◆ Textausschnitt
====

Kurzgesagt: „Freedom, love and kindness“, (Othman, 23, Tz). Getränke und Snacks sind willkommen, Hosts sollten „attentive about needs“, sein (Ida, 19, Ge). Am besten sollte immer jemand bei dem/der Mgeni sitzen, während die anderen z.B. das Essen vorbereiten. So soll das unangenehme Gefühl, alleingelassen zu sein vermieden werden- eine Geste des kümmernden Gastgebenden.
In Tansania gehört es zum guten Ton, den Gästen vor dem Essen die Hände als erstes zu waschen und diese aufzufordern, sich als erste Essen zu nehmen. Ein*e Mgeni hat also einen hohen Wert. Dabei können je nach Familienkonstellationen jedoch auch erst die Hände der Familienoberhaupt durch die Kinder oder dem Personal gewaschen werden und im Anschluss die der Gäste. Manchmal findet sich auch ein Waschbecken in Nähe des Esszimmers, wodurch ein*e Mgeni sich auch selbstständig die Hände waschen kann.
„You can cook and clean the whole house and care a lot, but it depends on the [kind of] guest and the relationship. You can even cook together, if the guest feels more comfortable that way“*, (Tumaini, 22, Tz).

====

◆ Datenauszug
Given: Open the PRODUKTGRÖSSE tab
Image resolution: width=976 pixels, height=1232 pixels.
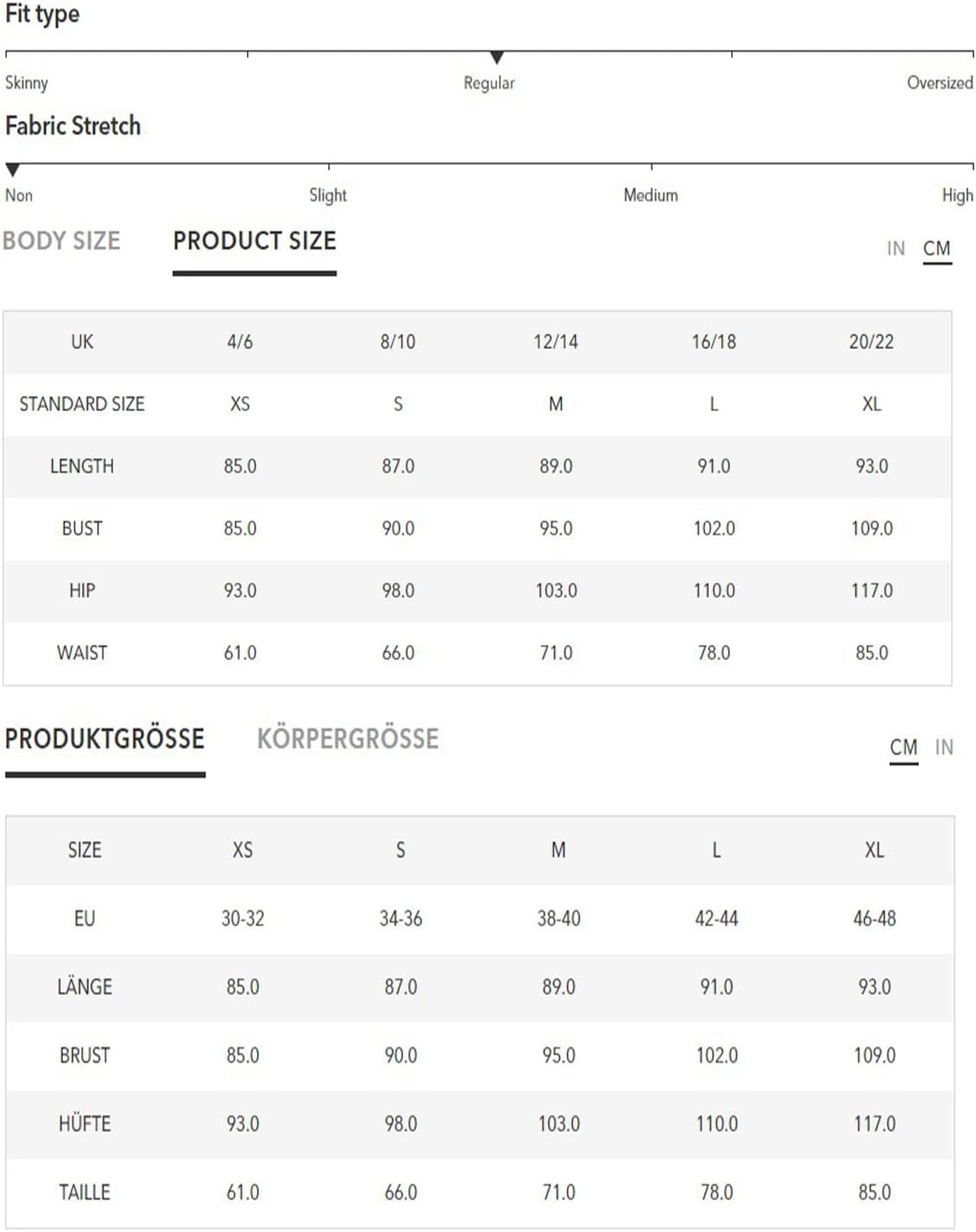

====

◆ Deine Aufgabe
Gib aus dem Textausschnitt über Gastfreundschaft alles von „Kurzgesagt: „Freedom, love“ bis hinunter zu „Hände waschen kann.“ Wort für Wort wieder.

◆ Lösung
Kurzgesagt: „Freedom, love and kindness“, (Othman, 23, Tz). Getränke und Snacks sind willkommen, Hosts sollten „attentive about needs“, sein (Ida, 19, Ge). Am besten sollte immer jemand bei dem/der Mgeni sitzen, während die anderen z.B. das Essen vorbereiten. So soll das unangenehme Gefühl, alleingelassen zu sein vermieden werden- eine Geste des kümmernden Gastgebenden.
In Tansania gehört es zum guten Ton, den Gästen vor dem Essen die Hände als erstes zu waschen und diese aufzufordern, sich als erste Essen zu nehmen. Ein*e Mgeni hat also einen hohen Wert. Dabei können je nach Familienkonstellationen jedoch auch erst die Hände der Familienoberhaupt durch die Kinder oder dem Personal gewaschen werden und im Anschluss die der Gäste. Manchmal findet sich auch ein Waschbecken in Nähe des Esszimmers, wodurch ein*e Mgeni sich auch selbstständig die Hände waschen kann.